Here’s What Chuck E. Cheese Can Teach Us About School Security

Finding solutions in the most unlikely places.

Every day, we drop our kids off at school and hope and pray that they are safe. We trust that the people who are in charge are protecting them, keeping a watchful eye and making sure that they do not get hurt. Of course, sometimes, they do get hurt. Sometimes they go missing. The truth is that many of our schools are tragedies waiting to happen.

A few weeks ago, an unknown woman wearing a dark burqa walked into a classroom in West Philadelphia’s Bryant Elementary School and walked out with a five-year-old girl she had no business taking. The next morning, the girl was found half-naked outdoors. Apparently, she had been stripped and blindfolded before escaping her captors. Today, the perpetrators remain on the street, and a reward of $80,000 is being offered for information leading to their arrest.

Immediately following that abduction, everybody was talking about what went wrong at the school. The long finger of blame needed a target. And an investigation continues into that school’s failures.

But security at our schools remains a joke.

Two days after the kidnapping, I went to my kids’ school, also in West Philadelphia, for afternoon pickup. When it’s not raining, pickup is outdoors in a large parking lot. The children line up single file behind their teacher as scores of parents and guardians flood the lot. As you can imagine, it can be a chaotic scene.

What’s supposed to happen is that the teacher sees a parent and releases their child to them. But on this particular day, as I navigated my way through the swarm, I noticed that my son’s teacher wasn’t there. It was a substitute, a woman I had never seen before. She didn’t know me, and I didn’t know her. My son approached me, we walked away, and no words were exchanged with the teacher.

Of course, he came to me willingly. There was no duress. But he’s only supposed to be released into the custody of one of his parents, unless we notify the school in advance. There are plenty of people he would happily leave with, even though we’ve given him the speech. But his judgment shouldn’t be an issue here. He’s seven years old, and the school is supposed to keep him safe.

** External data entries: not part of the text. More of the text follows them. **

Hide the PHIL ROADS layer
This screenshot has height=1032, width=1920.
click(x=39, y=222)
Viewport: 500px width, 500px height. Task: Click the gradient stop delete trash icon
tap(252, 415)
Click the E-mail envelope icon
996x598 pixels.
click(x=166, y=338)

He’d be much safer at Chuck E. Cheese, that chain of family entertainment centers known for their games, birthday parties and animatronic shows.

Every single one of the 514 Chuck E. Cheeses across the nation—from those in rough-and-tumble urban areas to those in more bucolic locations in places like Fargo, North Dakota (because nothing ever happens there, right?)—features a security protocol known as Kid Check.

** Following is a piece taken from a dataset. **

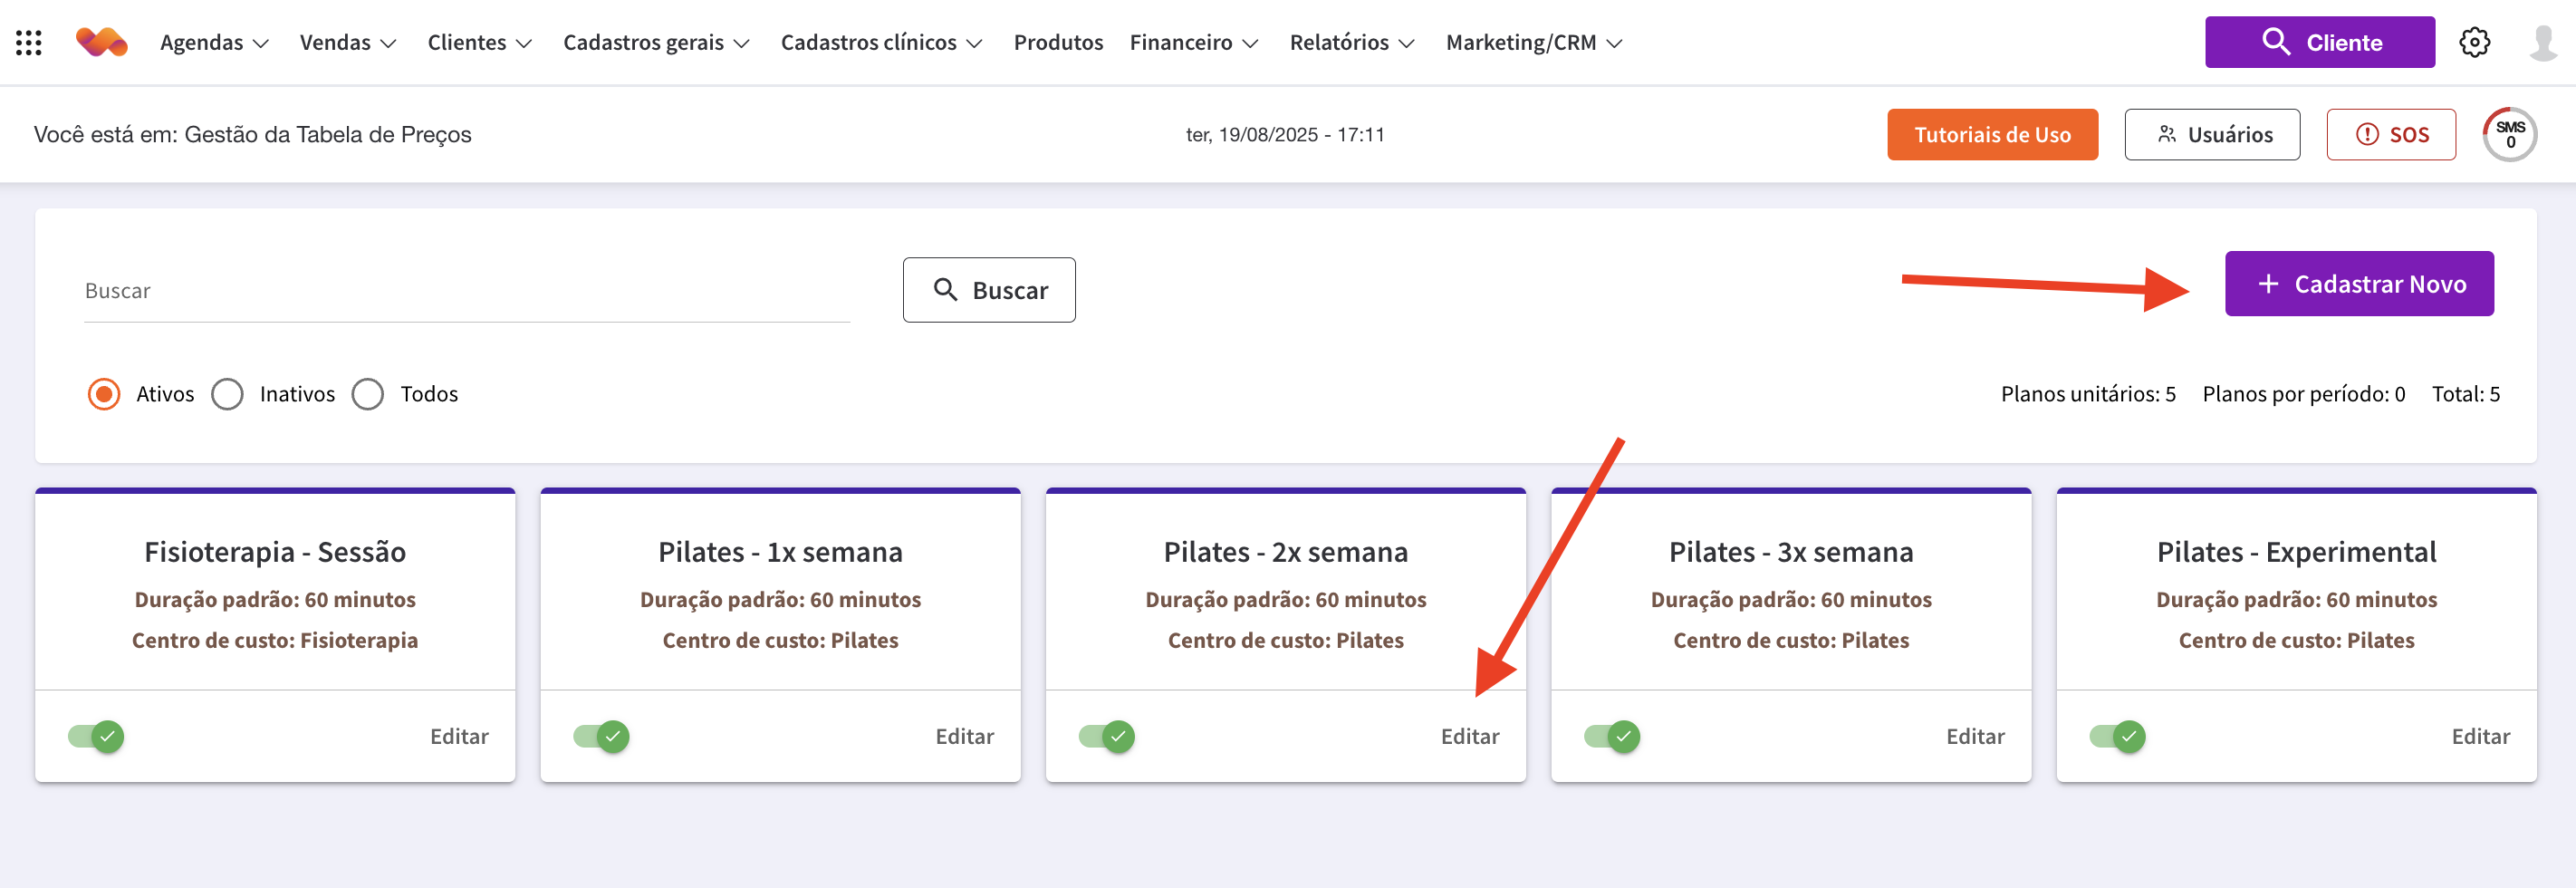Click the SMS counter circle icon
2576x888 pixels.
(x=2509, y=134)
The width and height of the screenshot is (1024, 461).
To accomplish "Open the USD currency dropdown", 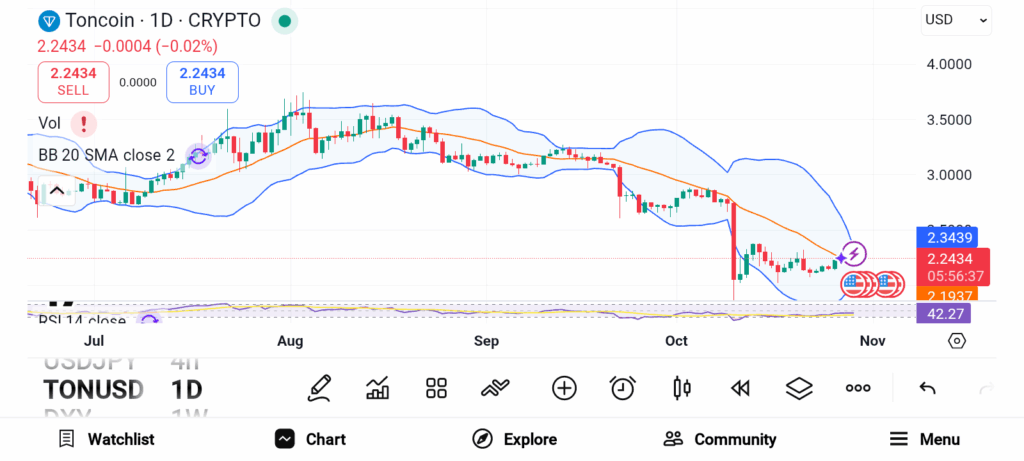I will (956, 19).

Since 1994, when the Kid Check program was instituted, every child that enters a Chuck E. Cheese gets a unique hand stamp, visible only under ultraviolet light. The adult responsible for that child gets the same stamp, and no one under 18 is allowed in without a parent or responsible adult.

When it’s time to leave, once you’ve run out of tokens and gorged yourself on pizza, you have to show your hand stamps in order to exit. So, everybody who comes together leaves together. And there’s a video security system at each Kid Check station, documenting who is coming and going.

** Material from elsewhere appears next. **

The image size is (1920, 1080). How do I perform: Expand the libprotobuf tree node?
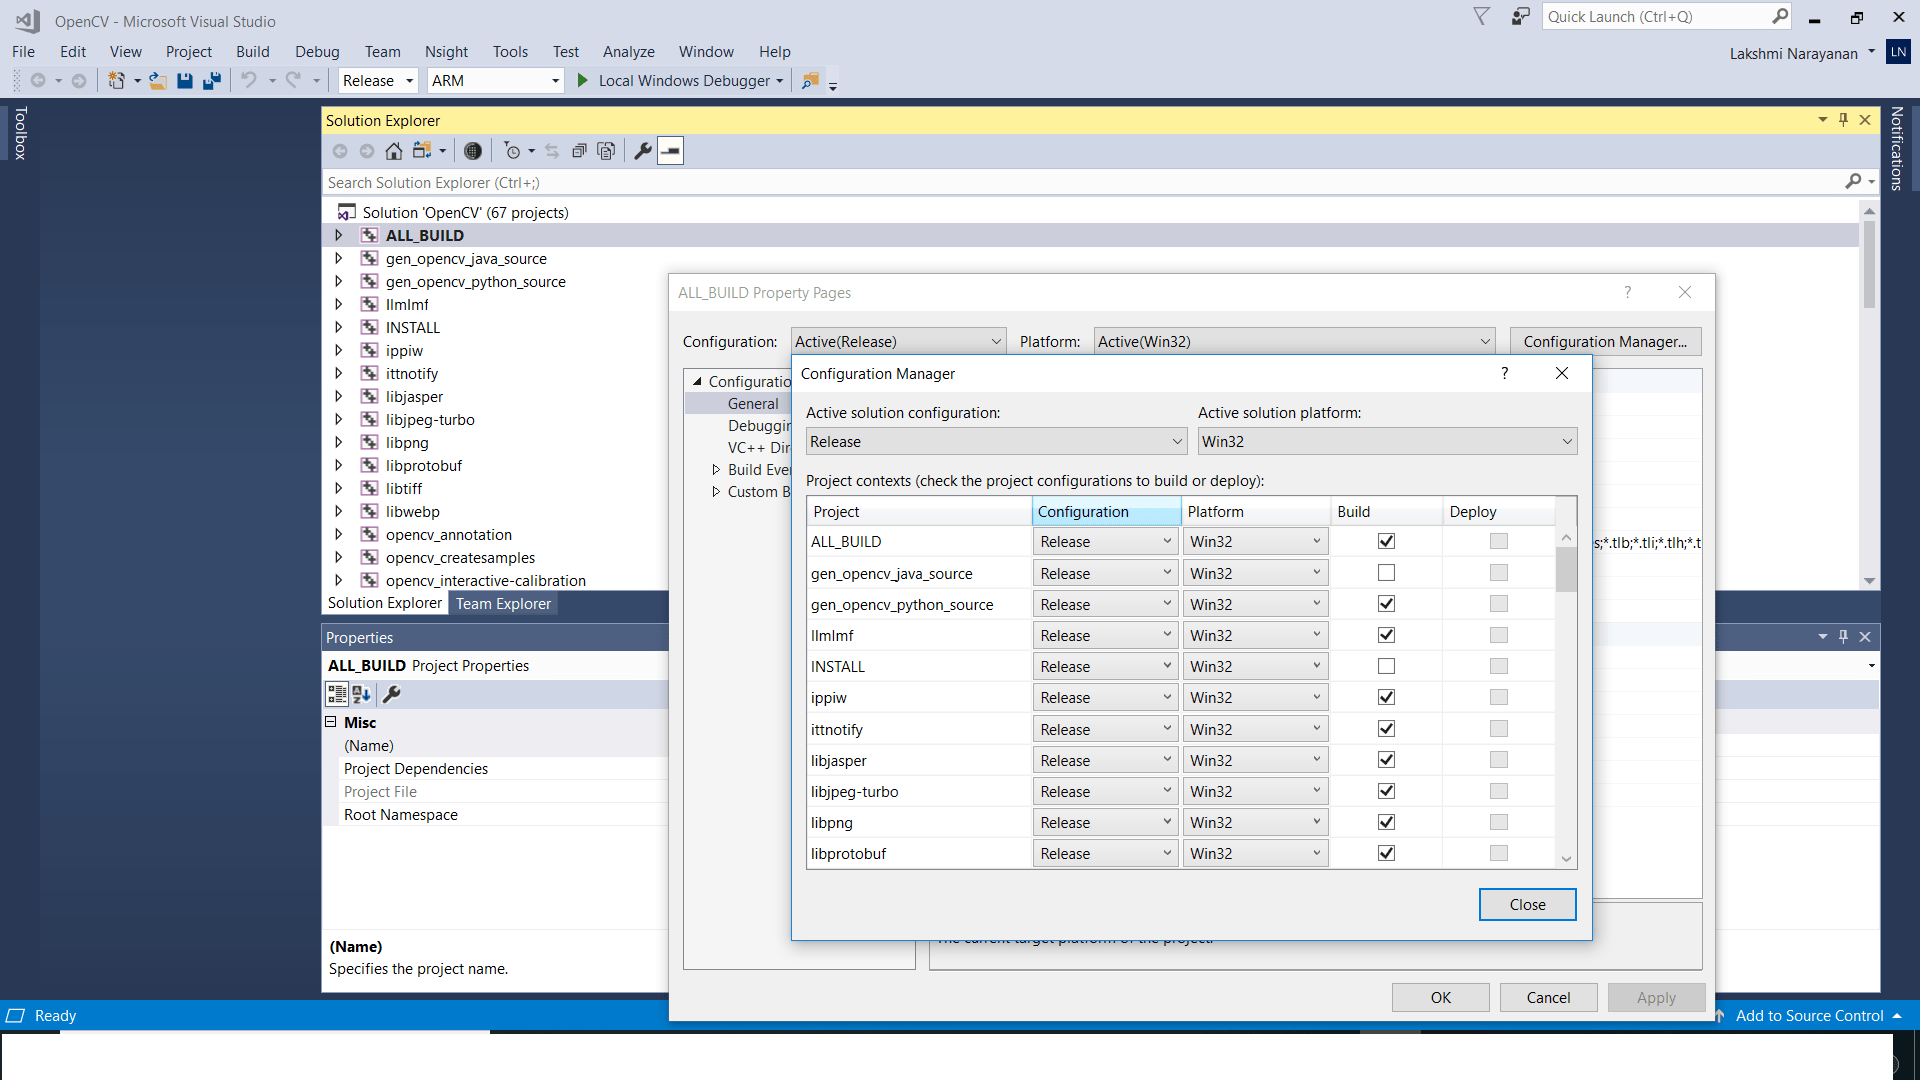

Kid Check is a stupidly simple idea, but it’s one that helps keep kids safe. And it’s just the kind of common sense approach so lacking from our schools today.

Of course, you couldn’t institute the exact Kid Check program in all of Philadelphia’s schools, but it is a step in the right direction. And when the school system in the fifth-largest city in the United States has to start looking to Chuck E. Cheese for innovation, well, you know we’re in trouble.